DABOs 3 DABOs $599,000-$1,299,000
SOLDS 9 Solds $782,000-$1,538,000
Median price 1,236,000

Friday, October 2

The Bottom

Speculation is still circling around whether or not we have "hit bottom". I have read market reports that insist the real estate market will still drop 10%. Meanwhile, markets like those out west and in the mid-west, markets that have been in crisis for years, are starting to see a low but steady recovery. Overall, the National Association of Realtors reports a sizable increase in sales in the last three to four months. Certainly the $8000 federal credit might have helped. The Spring was lukewarm here in Hoboken, but the summer was a bit better than expected. Of course, no one knows if we have "hit bottom" but the freefall has certainly stopped here in Hoboken. Though I do not think we will see any increase in prices any time soon (prices having dropped 20$ from the height of the market), I don't think we will see a further decline...I think we will hold steady where we are now. That is just my opinion, now twelve years in the business.... for what it is worth.

Saturday, September 12

Window Of Opportunity

Hoboken has two strong selling "seasons": Spring and Fall. Spring is the stronger market overall and starts in mid-February. It usually peters out by around Memorial Day. Sometimes, there is a flurry of activity that continues to the 4th of July. This year, we had more sales in the summer than was typical due to a slow increase in optimism among buyers and a huge drop in prices from the year before.
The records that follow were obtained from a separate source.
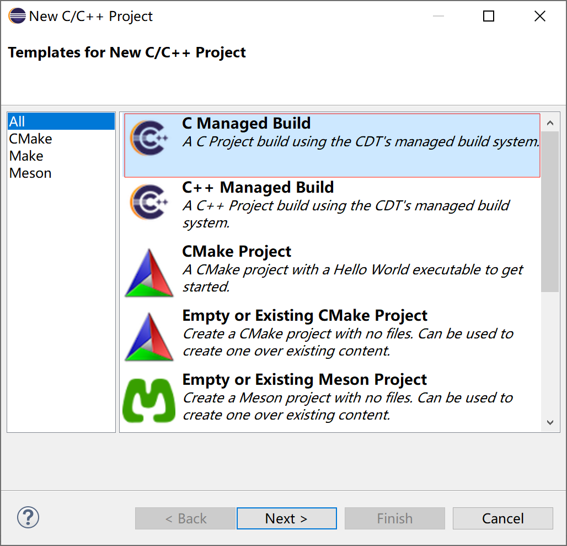Screen dimensions: 567x546
Task: Click the C Managed Build C/C++ icon
Action: [x=149, y=138]

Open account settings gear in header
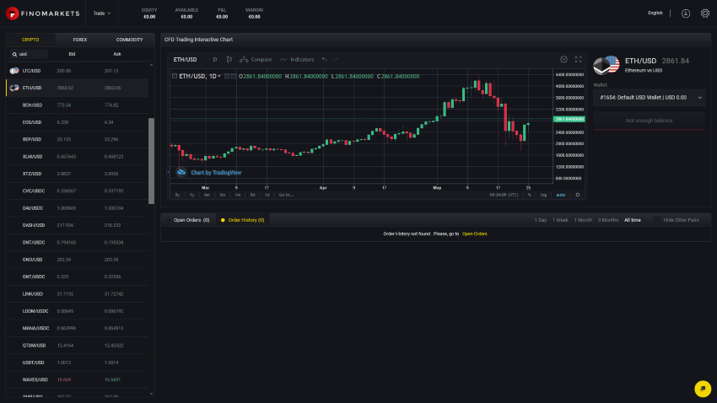pyautogui.click(x=705, y=13)
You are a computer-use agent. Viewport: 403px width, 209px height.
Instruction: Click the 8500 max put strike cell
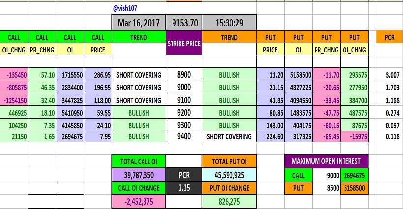click(x=326, y=188)

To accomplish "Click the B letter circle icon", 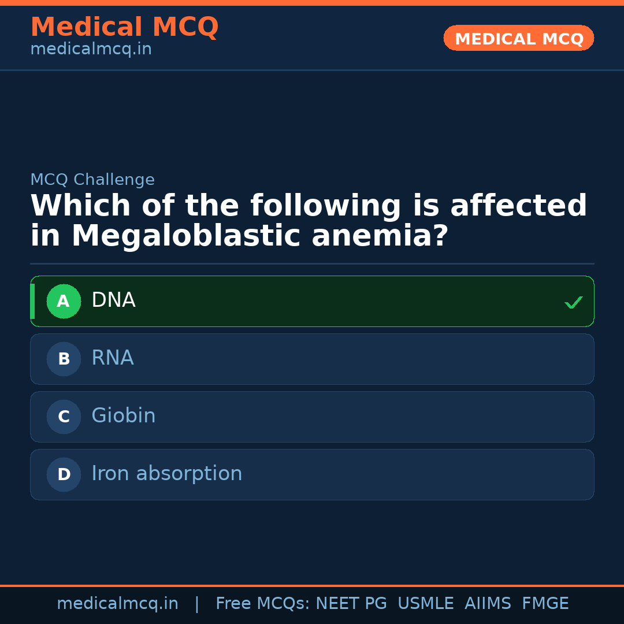I will tap(64, 359).
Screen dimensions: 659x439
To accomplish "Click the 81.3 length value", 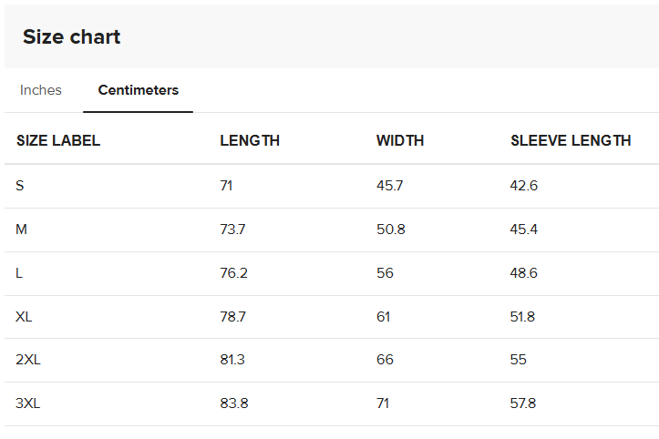I will (232, 360).
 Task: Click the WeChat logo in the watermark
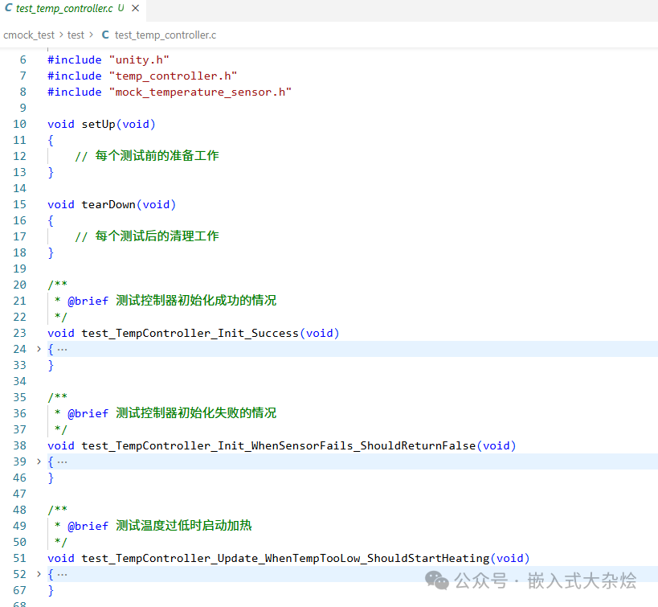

August, though, is a very dead month. After Labor Day, properties once again start to hit the market but most buyers are only looking until the Holidays. Sellers often take their properties off the market during the holidays and relist them in the Spring, if they can. It is very slow until Feburary.

Though we don't anticipate a huge jump in market values next Spring, I believe that this Fall may be the bottom of the market. If you are looking to buy, now is the time. If you are looking to sell, this is your window of opportunity, now until November. After that, the next strong market won't be until late February.

Friday, September 11

Gate Sales and Block Parties

In the early Fall, as most Hoboken residents know, much of upper Hoboken, the blocks above 7th Street on Bloomfield St, Garden St, and Park, will be having block parties on the weekend. This is a good time to get out and meet the neighbors. It is also a good time to find pictures, vases, small tables, etc. at the gate sales if you need to stage a vacant or near vacant house or condo. And it is also a great time to put your stuff out in Hoboken to declutter your home if you are getting ready to put your place up for sale or for rent this Fall before the holidays and winter slow-down.

Tuesday, September 8

Short Sales

What is a short sale? A short sale is when the seller of a property arranges with the bank holding the mortgage to agree to take less than the home is mortgaged for in order to complete a sale. This is happening now because buyers purchased homes that have now lost approximately 20% of their value since the height of the market approximately a year and a half to two years ago.

So let's say that a couple bought a home for $660,000 and it is now worth about $560,000. They are being relocated to Atlanta. They put 10% down at the time of purchase. They would need to take a loss of about $35,000 and then the price of the realty commission, transfer tax which is about 1% of the purchase price, and the attorney fee. So they are now looking at an additonal loss of $22,400 at a reduced realtor fee of 4%, $5600 transfer tax and about $1400 for the attorney fee. Therefore, they could be looking at having to bring to the closing table about $63,400 just in order to get rid of the property and move on.

That's a lot of money.

Short sales do affect one's credit but they are a possibility to avoid foreclosure, which is much worse for one's credit rating. If you have to move and renting your property is not going to be pheasible for you, then it may be your only option if you don't have the funds to close on a property that has lost significant value since purchased. It is cumbersome because banks do not want to do it, but it could save both you and the bank substantial money in the long run.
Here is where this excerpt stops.